I want the attached program to stop when the shutter is closed after having opened the shutter once - how do I do that without using the stop button? VI and subVI are attached.
Also, the program currently goes through data collection each time the shutter button is pressed. I want it to go through collection only when the shutter is opened, not closed. Is there an easy fix to that?
05-17-2015 03:14 PM
I don't understand why people insist on programming with LabVIEW when they don't take the tutorials.
05-17-2015 04:05 PM
Even though I'm very inexperienced, I have gone through tutorials. I'm stuck now. That's why I'd appreciate some help.
05-17-2015 04:29 PM
05-17-2015 05:25 PM
Is there a way to do it without having to rewrite the program with an event structure?
05-17-2015 06:12 PM
Probably. But why not stop, think about what you want to do, and then design a program to accomplish your goals? Even if it means admitting your initial effort is so wrong-headed that the best thing to do is Start Over! [For what it is worth, I frequently suggest to one of my colleagues that he Start Over -- he's also been completely resistant.
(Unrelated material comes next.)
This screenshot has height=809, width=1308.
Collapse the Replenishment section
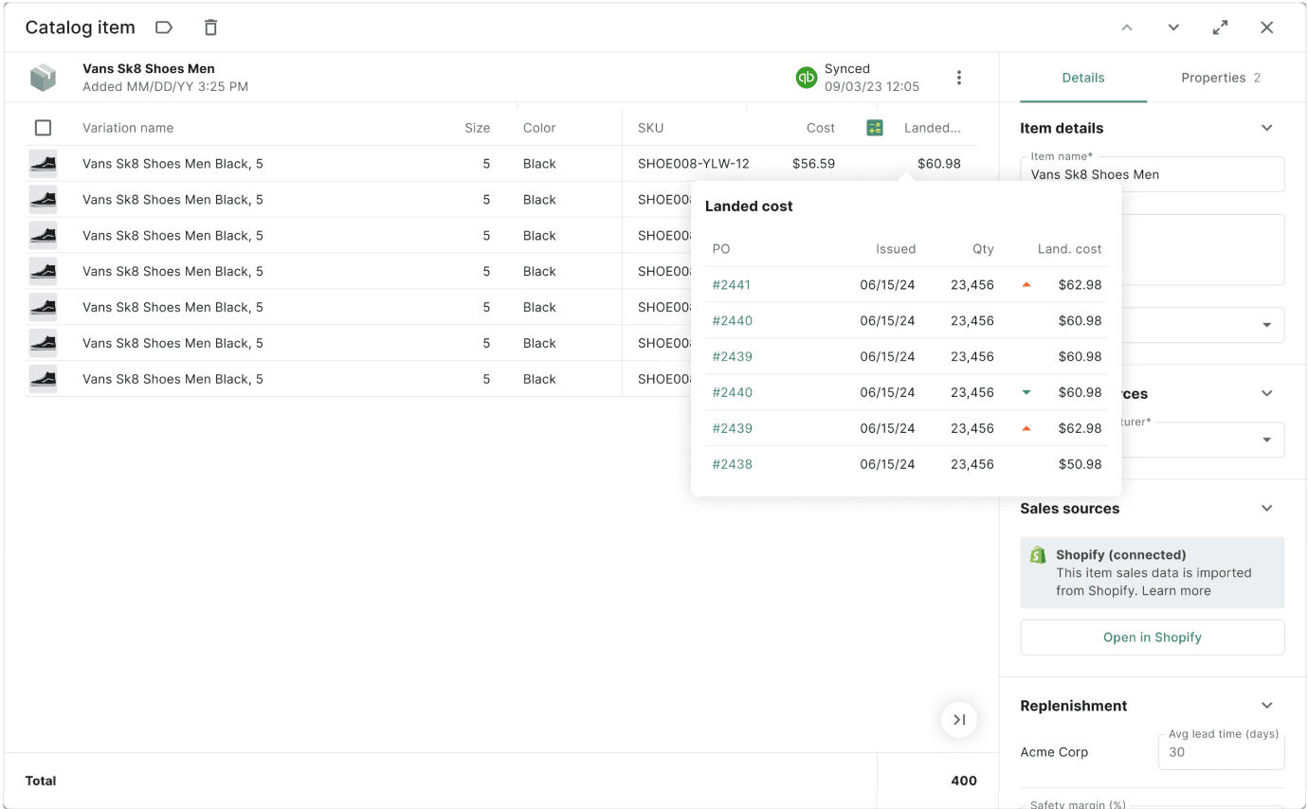(x=1267, y=706)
Howver, I'll admit that I recently "started over" with a very complex Real-Time project, also designed without a design or a plan, and I'm putting the finishing touches on the complete rewrite, which is more than twice as fast, error-free, much easier to operate, safer to use, etc.).
Bob Schor
05-17-2015 06:13 PM
I can't open your VI at the moment. But I'd guess the answer to your question is no.
Think about what you're asking for.
You need your project to wait until the button is pressed before taking data.
Once it closes, you need the VI to stop.
The first requires either an event structure or "polling." Polling is creating a case structure over your program that you read in a while loop and only execute the code you have now when the value is true. This is a computationally expensive way to do the same thing. It also will only take place while the button is pressed, assuming you read directly from the button.
You want the VI to stop after reading. You need to add a mechanism to handle this. You need something to control the conditional terminal seeing a false until you reach the case you'd like for it to be true so the loop stops. That sounds a lot like a state machine.
You probably can write something incredibly complex to do all of this. Or, you can spend a short period of time moving your code into a state machine with an intialize, wait for events, execute current code, and stop cases.